### REQUIRED WORK
Reproduce the following material word for word, from its first line through its last.

— begin INPUT RECORDS —

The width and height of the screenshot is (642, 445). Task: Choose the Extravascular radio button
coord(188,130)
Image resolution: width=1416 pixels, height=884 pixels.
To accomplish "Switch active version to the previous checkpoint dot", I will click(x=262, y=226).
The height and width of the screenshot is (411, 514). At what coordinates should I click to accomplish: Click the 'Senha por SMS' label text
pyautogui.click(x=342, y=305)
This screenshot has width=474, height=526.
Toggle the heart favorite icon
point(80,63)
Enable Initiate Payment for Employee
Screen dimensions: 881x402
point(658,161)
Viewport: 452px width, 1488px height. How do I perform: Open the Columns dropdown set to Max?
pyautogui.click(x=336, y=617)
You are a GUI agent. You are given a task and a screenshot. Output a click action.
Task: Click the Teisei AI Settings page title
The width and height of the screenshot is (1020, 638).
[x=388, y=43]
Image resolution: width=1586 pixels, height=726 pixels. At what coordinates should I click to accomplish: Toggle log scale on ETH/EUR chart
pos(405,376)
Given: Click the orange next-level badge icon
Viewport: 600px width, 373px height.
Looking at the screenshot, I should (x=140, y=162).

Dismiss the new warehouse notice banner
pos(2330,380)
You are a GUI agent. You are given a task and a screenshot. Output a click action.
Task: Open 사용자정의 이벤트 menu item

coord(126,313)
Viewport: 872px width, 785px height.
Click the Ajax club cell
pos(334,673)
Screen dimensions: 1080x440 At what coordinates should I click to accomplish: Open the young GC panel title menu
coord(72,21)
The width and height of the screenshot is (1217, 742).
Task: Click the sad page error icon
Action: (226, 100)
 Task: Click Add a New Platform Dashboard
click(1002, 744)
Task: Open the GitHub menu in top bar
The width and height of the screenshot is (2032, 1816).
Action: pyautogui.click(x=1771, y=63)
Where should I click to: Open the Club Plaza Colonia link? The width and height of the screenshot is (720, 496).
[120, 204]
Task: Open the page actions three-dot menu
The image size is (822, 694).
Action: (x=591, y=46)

— end INPUT RECORDS —

### EXERCISE RESPONSE
The width and height of the screenshot is (642, 445). Task: Choose the Extravascular radio button
coord(188,130)
Image resolution: width=1416 pixels, height=884 pixels.
To accomplish "Switch active version to the previous checkpoint dot", I will click(x=262, y=226).
The height and width of the screenshot is (411, 514). At what coordinates should I click to accomplish: Click the 'Senha por SMS' label text
pyautogui.click(x=342, y=305)
This screenshot has width=474, height=526.
Toggle the heart favorite icon
point(80,63)
Enable Initiate Payment for Employee
Screen dimensions: 881x402
point(658,161)
Viewport: 452px width, 1488px height. How do I perform: Open the Columns dropdown set to Max?
pyautogui.click(x=336, y=617)
You are a GUI agent. You are given a task and a screenshot. Output a click action.
Task: Click the Teisei AI Settings page title
The width and height of the screenshot is (1020, 638).
[x=388, y=43]
Image resolution: width=1586 pixels, height=726 pixels. At what coordinates should I click to accomplish: Toggle log scale on ETH/EUR chart
pos(405,376)
Given: Click the orange next-level badge icon
Viewport: 600px width, 373px height.
Looking at the screenshot, I should (x=140, y=162).

Dismiss the new warehouse notice banner
pos(2330,380)
You are a GUI agent. You are given a task and a screenshot. Output a click action.
Task: Open 사용자정의 이벤트 menu item

coord(126,313)
Viewport: 872px width, 785px height.
Click the Ajax club cell
pos(334,673)
Screen dimensions: 1080x440 At what coordinates should I click to accomplish: Open the young GC panel title menu
coord(72,21)
The width and height of the screenshot is (1217, 742).
Task: Click the sad page error icon
Action: (226, 100)
 Task: Click Add a New Platform Dashboard
click(1002, 744)
Task: Open the GitHub menu in top bar
The width and height of the screenshot is (2032, 1816).
Action: pyautogui.click(x=1771, y=63)
Where should I click to: Open the Club Plaza Colonia link? The width and height of the screenshot is (720, 496).
[120, 204]
Task: Open the page actions three-dot menu
The image size is (822, 694).
Action: (x=591, y=46)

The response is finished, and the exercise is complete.